Décrément : le mettre dans la protection, pas dans le coupon
95 % des produits distribués intègrent aujourd'hui un mécanisme à décrément, la banque transfère à l'investisseur le risque de dividende du sous-jacent. Ce n'est pas un problème en soi. C'est un problème si le surplus va dans le coupon affiché plutôt que dans la protection réelle. La règle d'Equitim : dégressivité de 3% à 4% par an, barrière de capital à -50 % au lieu de -30 %. Un coupon de 9 % bien blindé vaut infiniment mieux qu'un coupon de 15 % qu'on n'a aucune chance de toucher.
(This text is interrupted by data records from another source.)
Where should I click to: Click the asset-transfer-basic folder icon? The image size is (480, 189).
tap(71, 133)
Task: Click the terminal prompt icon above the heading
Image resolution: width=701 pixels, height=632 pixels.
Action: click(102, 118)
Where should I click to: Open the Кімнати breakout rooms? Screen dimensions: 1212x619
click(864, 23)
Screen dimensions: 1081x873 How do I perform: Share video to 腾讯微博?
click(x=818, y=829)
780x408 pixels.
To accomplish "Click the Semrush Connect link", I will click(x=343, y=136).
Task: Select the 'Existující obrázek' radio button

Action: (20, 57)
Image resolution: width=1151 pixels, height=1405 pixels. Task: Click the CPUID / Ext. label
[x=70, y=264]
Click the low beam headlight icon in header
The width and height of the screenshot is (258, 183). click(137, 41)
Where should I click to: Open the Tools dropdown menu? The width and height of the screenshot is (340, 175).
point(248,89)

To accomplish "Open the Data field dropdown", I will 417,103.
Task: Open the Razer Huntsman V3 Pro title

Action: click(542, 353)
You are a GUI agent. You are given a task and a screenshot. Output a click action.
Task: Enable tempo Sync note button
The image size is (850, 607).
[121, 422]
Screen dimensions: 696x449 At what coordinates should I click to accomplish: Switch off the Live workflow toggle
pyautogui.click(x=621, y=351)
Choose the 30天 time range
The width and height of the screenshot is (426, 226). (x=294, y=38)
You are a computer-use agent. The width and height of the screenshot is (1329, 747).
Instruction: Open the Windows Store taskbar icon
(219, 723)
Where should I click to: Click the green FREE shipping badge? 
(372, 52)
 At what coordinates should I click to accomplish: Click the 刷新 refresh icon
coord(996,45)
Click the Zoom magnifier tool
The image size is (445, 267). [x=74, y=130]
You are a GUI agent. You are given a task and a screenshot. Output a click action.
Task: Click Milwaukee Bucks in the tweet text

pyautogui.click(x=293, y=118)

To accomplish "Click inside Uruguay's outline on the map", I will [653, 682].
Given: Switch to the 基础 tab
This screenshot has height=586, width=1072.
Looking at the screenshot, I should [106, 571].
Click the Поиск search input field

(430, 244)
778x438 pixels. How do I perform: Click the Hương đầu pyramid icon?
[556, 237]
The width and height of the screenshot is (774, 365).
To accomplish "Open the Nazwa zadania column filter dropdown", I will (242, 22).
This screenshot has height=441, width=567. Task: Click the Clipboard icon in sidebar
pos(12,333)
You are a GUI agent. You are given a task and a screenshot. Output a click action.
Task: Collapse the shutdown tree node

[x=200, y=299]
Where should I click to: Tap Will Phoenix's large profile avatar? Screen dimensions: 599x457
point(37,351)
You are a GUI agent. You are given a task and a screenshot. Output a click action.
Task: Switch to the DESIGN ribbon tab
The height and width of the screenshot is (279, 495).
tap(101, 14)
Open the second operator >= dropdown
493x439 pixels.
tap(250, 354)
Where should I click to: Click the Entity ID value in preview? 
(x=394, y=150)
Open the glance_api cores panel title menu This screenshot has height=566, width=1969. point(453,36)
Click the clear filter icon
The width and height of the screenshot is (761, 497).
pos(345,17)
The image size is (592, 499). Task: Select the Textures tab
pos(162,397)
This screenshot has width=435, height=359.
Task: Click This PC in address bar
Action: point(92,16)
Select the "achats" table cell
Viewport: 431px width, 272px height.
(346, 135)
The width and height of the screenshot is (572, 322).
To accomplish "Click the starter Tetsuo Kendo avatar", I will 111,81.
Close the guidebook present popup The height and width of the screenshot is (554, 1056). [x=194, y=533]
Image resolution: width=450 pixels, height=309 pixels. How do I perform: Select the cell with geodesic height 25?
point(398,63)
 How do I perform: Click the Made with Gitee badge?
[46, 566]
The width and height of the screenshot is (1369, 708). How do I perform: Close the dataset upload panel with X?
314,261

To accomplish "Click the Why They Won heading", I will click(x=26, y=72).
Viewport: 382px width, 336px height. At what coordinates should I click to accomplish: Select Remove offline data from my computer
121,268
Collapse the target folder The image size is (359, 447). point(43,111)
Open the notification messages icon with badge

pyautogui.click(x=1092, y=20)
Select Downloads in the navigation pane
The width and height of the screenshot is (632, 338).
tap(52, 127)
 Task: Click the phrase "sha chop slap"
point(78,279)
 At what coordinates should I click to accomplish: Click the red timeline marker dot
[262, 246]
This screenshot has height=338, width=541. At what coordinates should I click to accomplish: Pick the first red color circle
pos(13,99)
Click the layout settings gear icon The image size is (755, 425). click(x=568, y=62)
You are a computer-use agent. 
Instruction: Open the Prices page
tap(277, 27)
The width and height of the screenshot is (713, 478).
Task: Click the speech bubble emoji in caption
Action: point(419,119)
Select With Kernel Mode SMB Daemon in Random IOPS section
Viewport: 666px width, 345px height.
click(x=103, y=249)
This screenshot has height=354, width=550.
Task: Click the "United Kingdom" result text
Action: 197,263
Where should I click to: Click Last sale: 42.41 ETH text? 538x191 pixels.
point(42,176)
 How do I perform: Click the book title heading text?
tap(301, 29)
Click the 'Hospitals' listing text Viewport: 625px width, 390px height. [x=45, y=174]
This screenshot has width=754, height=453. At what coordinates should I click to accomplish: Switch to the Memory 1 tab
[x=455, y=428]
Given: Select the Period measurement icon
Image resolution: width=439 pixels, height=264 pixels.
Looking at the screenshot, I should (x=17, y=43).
« Ça ne sert à rien d'afficher 15% si on n'a aucune chance de le toucher. Mieux vaut 7% à 9 % en blindant les protections. » - Louis Pradié, Equitim
Deux formules, une philosophie : la simplicité convertit
Chez Climb : deux produits, pas plus. Un produit prudent à capital garanti (~5 %), un produit dynamique à capital protégé à 50 % (8-9 %). Deux profils, deux niveaux de risque explicites, combinables dans une même allocation, et des solutions sur mesure pour les patrimoines élevés, en co-construction avec Equitim. La pédagogie s'appuie sur des schémas et des simulations de flux, pas sur des notices juridiques. Raison : la complexité est l'ennemi de la conversion.
« La complexité est l'ennemi de la conversion. La simplification à outrance n'est pas une concession commerciale : c'est la condition de la confiance. » - Aldric Emié, Climb
Marché sans tendance : l'effet mémoire comme arme
Dans un contexte sans cap clair, géopolitique volatile, taux imprévisibles, indices sans direction franche, le produit structuré fait ce qu'aucune autre classe d'actifs ne peut faire : générer du rendement même quand le marché baisse. La formule recommandée par Equitim pour le moment : indice transatlantique Europe/États-Unis/Asie, autocall trimestriel, dégressivité de 3-4 %/an, effet mémoire. Les coupons non versés pendant les années négatives s'accumulent et se libèrent au premier rappel.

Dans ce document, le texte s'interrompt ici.